Betts v. Bagley

29 Mass. 572
CourtMassachusetts Supreme Judicial Court
DecidedMay 15, 1833
StatusPublished

This text of 29 Mass. 572 (Betts v. Bagley) is published on Counsel Stack Legal Research, covering Massachusetts Supreme Judicial Court primary law. Counsel Stack provides free access to over 12 million legal documents including statutes, case law, regulations, and constitutions.

Bluebook
Betts v. Bagley, 29 Mass. 572 (Mass. 1833).

Opinion

SnAvy C. J.

delivered the opinion of the Court. As the question in this case mainly depends upon the provisions and construction of the local laws of New York, the Court must seek for light and instruction in the judicial decisions of that State, and so far as they will afford it, implicitly follow them. We do not think it necessary to follow the learned counsel into the wide field of argument, which was opened, in the present case ; but under the peculiar circumstances of the case, called to consider the construction and legal effect of statute provisions of another State, the practical operation and exposition of which must be so much better and more familiarly known by the local tribunals, the Court feel that their duty will be best accomplished, by confining themselves to the questions necessary to the decision of the cause.

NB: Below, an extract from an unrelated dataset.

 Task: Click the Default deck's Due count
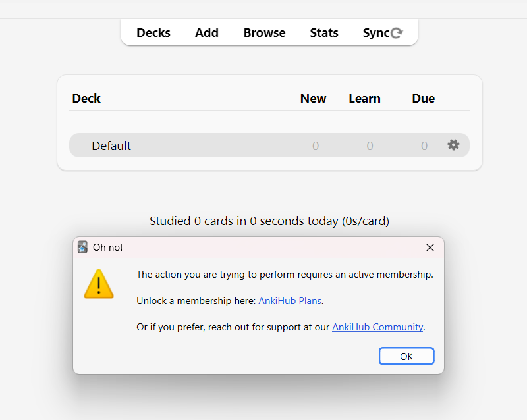point(424,146)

Two questions naturally present themselves, the decision of which will dispose of this cause : —

1. Whether the discharge pleaded, being a discharge under the insolvent laws of the State of New York, supposing it to be valid in that State, would be available as a good defence to the action in this State.

[587]*5872. Whether the proceedings were so far conformable to the .aws of that State, as to render the discharge valid and available, were the'action now pending in that State.

Without reconsidering the vexed question of the constitutionality and effect of a State insolvent law, or recapitulating the authorities, we consider the case of Ogden v. Saunders, 12 Wheat. 213, as an authority for the proposition, that a State insolvent law, when no general law passed by the Congress of the United States establishing a uniform system of bankruptcy is in force, is not per se, and by force of the clause in the constitution of the United States vesting in Congress the power of passing such law, unconstitutional and invalid ; but that the law of a State providing for the discharge of an insolvent debtor, upon the surrender of his property, so far as it operates upon contracts made after such law, within such State, by citizens thereof then resident therein, and which by their terms are to be performed and executed within the limits of such State, is valid and binding upon such citizens, and that a discharge obtained by a citizen of such State under such a law, is a valid discharge.1 This proposition embraces the present case. It is founded on a contract made in New York after the passing of the insolvent law of that State, between citizens thereof, domiciled there, and by the terms thereof to be performed there. This particular action, indeed, is brought on a judgment rendered in this Commonwealth in 1823, but in looking into that judgment and the other evidence in the case, it is quite manifest, that when that suit was commenced and that judgment rendered, both parties were citizens of New York, and that the judgment was upon promises made and to be executed there. Although a judgment, to some purposes, is considered as a merger of the former, and as constituting a new cause of action, yet when the essential rights of parties are influenced by the nature of the original contract, the Court will look into the judgment for the purpose of ascertaining what the nature of such original cause of action was. Wyman v. Mitchell, 1 Cowen, 316. Any other decision would carry [588]*588the technical doctrine of merger to an inconvenient extent ana cause it to work injustice. If therefore the defendant has obtained a valid discharge in New York, that is, if all the proceedings have been such as to conform to the requisitions of the law of that State, so that it would have availed him as a valid discharge there, it must under the circumstances have the same effect in the courts of this State.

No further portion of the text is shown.